[Zope-dev] How bad _are_ ConflictErrors

Chris McDonough chrism at plope.com
Mon Nov 21 16:28:49 EST 2005


On Nov 21, 2005, at 2:10 PM, Dennis Allison wrote:
>
> Conflicts and how they interact with the database and sessioning  
> machinery
> is my hot button right at the moment )-:  I Hope I have not
> included too much information.
>
> I ran a quick report and we see about 1000 conflicts per hour at
> about 120000 hits per hour.

Is this the number of log messages that indicate a conflict error  
occurred (e.g. "x conflict errors since DATE" messages in the event  
log) or the number of conflict errors that are retried more than  
three times and thus make it "out" to the app user?  I'm guessing the  
former.

>   These are order of magnitude numbers and are
> highly variable.  The 1% number is way bigger than I am comfortable  
> with
> although I have no basis to scale my expectations.  I'd be much  
> happier were
> it a couple of orders of magnitude smaller.

I would be too.  It's considerably difficult when ZODB is used as the  
sessioning backend.  A lot of effort has been put in to reducing the  
potential for conflicts already.  It could of course be better if  
more time was put in, but there hasn't been any reason (besides a  
sense of accomplishment and contribution to the greater good,  
anyway ;-) to put in that effort since the last time this machinery  
was overhauled.

That said, if no conflict errors actually bubble up to the user using  
the application, the penalty is "just" app performance and "knowledge  
expense" (e.g. you can't use a nontransactional mailhost, you can't  
use a nontransactional database table, etc).  You've already paid for  
the latter the hard way. ;-)  I can't judge the expense of the former  
to you but I assume that's what you're primarily worried about now.

============================================================

• WORK INSTRUCTIONS
Reproduce the conflict-error post word for word, starting at "Chris McDonough chrism" and ending at "too much information.". The material that comes next is not needed.

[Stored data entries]
============================================================

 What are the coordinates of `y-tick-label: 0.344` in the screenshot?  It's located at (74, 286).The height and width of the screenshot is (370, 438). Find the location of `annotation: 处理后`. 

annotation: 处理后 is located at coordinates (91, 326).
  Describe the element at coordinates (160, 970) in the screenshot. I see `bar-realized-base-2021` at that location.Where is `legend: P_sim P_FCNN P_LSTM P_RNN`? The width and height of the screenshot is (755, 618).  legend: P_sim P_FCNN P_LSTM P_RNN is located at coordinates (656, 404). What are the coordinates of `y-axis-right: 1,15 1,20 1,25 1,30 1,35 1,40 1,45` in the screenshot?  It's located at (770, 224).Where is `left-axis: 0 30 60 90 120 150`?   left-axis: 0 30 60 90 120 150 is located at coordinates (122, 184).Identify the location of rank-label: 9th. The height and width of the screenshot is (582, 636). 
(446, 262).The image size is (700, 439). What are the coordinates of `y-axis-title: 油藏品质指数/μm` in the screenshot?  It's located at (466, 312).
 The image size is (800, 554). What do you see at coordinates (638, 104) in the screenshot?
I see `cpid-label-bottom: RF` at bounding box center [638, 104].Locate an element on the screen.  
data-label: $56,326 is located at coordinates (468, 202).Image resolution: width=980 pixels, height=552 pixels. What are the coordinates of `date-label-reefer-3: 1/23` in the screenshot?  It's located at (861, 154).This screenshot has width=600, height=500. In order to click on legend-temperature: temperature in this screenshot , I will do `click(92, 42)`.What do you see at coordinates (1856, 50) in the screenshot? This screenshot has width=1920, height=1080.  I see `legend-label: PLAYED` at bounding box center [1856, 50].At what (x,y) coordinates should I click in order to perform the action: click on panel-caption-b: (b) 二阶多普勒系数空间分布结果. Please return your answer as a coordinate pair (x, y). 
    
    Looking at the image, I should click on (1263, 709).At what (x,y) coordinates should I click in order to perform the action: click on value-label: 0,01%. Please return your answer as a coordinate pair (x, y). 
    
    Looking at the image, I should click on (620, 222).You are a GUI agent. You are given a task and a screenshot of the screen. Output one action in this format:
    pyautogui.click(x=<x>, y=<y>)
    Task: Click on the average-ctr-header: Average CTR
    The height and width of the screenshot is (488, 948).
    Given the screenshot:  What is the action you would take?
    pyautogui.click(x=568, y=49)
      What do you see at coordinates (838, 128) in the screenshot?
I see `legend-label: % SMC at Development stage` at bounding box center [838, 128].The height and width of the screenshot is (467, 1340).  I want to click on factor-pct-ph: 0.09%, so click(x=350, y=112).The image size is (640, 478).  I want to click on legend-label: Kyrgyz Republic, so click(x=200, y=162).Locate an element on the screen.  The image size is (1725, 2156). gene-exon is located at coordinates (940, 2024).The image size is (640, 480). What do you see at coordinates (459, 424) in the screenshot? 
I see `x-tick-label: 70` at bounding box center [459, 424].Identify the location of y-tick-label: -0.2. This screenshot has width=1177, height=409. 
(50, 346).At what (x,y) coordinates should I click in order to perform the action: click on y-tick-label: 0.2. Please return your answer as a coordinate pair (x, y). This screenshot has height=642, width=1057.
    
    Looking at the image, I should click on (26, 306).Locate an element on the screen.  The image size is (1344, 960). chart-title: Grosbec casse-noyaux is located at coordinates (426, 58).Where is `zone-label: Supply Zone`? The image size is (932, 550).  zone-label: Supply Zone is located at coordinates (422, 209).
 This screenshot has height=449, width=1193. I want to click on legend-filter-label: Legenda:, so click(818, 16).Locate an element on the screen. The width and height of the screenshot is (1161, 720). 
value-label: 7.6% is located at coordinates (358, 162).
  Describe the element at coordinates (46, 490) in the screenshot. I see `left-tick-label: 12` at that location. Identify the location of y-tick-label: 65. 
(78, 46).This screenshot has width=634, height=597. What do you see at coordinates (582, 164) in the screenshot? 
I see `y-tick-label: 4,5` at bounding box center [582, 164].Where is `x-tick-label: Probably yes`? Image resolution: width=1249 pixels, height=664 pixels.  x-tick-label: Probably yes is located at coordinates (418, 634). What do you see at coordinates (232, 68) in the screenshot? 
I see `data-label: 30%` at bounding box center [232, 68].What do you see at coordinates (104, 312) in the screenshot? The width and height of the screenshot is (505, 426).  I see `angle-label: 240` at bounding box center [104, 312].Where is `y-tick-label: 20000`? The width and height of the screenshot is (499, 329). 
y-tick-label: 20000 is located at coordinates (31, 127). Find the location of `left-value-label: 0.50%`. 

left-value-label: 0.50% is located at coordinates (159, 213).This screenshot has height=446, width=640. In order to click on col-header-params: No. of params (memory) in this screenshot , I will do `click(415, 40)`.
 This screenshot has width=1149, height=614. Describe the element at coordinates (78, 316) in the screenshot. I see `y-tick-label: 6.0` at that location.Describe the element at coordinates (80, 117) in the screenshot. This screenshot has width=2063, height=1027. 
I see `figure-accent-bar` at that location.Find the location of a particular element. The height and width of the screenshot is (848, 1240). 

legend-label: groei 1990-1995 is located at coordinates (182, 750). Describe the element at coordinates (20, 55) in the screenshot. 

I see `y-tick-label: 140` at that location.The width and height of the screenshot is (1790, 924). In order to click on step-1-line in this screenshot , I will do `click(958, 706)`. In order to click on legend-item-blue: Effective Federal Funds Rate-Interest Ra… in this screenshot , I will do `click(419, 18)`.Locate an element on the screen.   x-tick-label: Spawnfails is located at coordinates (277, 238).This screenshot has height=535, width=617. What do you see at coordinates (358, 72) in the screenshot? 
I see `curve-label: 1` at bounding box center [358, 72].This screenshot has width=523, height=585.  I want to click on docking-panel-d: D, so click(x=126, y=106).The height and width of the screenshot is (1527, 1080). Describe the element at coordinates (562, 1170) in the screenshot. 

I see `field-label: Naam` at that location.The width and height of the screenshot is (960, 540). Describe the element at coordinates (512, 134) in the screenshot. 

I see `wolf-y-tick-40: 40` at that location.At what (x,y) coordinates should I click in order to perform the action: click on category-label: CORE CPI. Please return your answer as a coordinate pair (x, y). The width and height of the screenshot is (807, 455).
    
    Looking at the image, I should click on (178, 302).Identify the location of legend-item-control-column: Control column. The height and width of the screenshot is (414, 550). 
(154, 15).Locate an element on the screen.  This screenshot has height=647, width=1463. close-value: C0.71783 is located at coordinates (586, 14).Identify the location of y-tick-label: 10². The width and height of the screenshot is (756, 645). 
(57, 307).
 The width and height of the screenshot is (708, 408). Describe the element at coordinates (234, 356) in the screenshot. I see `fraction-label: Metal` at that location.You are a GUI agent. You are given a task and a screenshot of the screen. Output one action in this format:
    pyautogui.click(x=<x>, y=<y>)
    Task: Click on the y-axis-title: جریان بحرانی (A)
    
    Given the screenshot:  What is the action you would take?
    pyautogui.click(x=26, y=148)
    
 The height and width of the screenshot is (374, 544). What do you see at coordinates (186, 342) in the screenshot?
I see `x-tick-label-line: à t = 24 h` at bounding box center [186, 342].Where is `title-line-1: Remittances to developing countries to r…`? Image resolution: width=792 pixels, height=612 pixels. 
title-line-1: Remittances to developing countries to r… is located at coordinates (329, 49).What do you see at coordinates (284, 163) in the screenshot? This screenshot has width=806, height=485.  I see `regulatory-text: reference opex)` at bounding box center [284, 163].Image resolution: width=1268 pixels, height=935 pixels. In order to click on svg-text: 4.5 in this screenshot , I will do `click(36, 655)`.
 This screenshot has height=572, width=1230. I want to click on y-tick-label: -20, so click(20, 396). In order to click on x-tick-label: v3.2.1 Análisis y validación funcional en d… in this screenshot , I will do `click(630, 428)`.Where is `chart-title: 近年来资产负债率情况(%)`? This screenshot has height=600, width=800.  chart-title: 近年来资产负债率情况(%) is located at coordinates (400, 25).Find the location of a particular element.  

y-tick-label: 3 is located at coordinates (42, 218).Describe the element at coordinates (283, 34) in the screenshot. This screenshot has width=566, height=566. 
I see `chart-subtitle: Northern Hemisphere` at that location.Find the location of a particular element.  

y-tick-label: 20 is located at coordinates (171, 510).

============================================================

• RESPONSE BOX
Chris McDonough chrism at plope.com
Mon Nov 21 16:28:49 EST 2005


On Nov 21, 2005, at 2:10 PM, Dennis Allison wrote:
>
> Conflicts and how they interact with the database and sessioning  
> machinery
> is my hot button right at the moment )-:  I Hope I have not
> included too much information.